English Heritage’s chief executive Simon Thurley has slammed Rafael Viñoly’s Walkie Talkie skyscraper which has been blamed for starting fires and damaging nearby businesses
More from: EH boss: 'Walkie Scorchie has no merit'
Speaking at this morning’s AJ100 breakfast at Claridge’s (4 September), Thurley said his dislike of the partially completed tower - dubbed the ‘Walkie Scorchie’ by the tabloid press - had not altered as the building emerged from the ground in Fenchurch Street, central London.
He said: ‘English Heritage objected vociferously to that building [at the planning stage]. We always said it was the wrong scheme, with the wrong shape, in the wrong place.

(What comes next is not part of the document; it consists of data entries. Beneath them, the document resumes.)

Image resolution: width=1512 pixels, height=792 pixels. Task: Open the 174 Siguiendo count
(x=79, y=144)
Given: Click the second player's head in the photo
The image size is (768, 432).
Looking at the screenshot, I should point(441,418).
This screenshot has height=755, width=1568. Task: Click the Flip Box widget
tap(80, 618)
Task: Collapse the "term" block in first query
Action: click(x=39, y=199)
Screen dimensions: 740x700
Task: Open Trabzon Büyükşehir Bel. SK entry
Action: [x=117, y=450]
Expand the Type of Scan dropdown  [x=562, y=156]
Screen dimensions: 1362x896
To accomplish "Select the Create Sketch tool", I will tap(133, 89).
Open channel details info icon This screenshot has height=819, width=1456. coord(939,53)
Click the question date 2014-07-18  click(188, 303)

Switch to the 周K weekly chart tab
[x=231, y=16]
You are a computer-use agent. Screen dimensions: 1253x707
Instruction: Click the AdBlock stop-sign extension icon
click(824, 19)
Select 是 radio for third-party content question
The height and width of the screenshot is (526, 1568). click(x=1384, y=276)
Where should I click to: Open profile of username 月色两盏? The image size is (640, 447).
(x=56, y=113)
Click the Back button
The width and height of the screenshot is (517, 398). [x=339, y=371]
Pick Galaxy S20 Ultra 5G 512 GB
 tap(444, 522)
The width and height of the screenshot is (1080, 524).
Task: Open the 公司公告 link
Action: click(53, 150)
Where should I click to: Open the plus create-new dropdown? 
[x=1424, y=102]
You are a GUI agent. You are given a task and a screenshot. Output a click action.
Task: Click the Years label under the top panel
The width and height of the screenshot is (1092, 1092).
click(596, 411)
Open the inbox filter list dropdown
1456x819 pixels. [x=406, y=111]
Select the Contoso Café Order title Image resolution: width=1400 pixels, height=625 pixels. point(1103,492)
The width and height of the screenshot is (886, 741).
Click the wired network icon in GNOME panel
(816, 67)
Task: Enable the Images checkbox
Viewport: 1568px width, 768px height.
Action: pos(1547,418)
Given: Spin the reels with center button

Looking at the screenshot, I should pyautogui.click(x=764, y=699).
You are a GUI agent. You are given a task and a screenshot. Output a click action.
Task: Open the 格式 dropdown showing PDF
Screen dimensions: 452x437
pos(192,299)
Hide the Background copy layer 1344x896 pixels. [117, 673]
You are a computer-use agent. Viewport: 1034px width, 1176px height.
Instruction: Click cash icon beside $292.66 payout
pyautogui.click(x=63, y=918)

‘As it is going up my views haven’t changed one iota.’
He added: ‘Sometimes you can only see the [architectural value] of a building once it is constructed. But I see no merit in the Walkie Scorchie at all.’
Earlier today joint developers Land Securities and Canary Wharf erected a scaffold screen on Eastcheap following reports that sunlight reflected from Rafael Viñoly’s skyscraper melted nearby cars.
Rays reflected off the curved facade of the 37-storey tower, described by London mayor Boris Johnson as a ‘lovely new skyscraper that is producing Aztec death rays’, are also said to have cracked tiles, burnt a doormat and blistered paintwork on nearby businesses. The City of London has suspended three parking bays as a precautionary measure.
According to the developers the light beam at this time of year lasts about two hours a day and preliminary modelling indicates ‘the phenomenon’ will be present for two to three weeks.
Among the proposed solutions to the problems are adding a reflective screen to the glazing, or slightly tilting each of the window panes to stop the beam focusing on a point.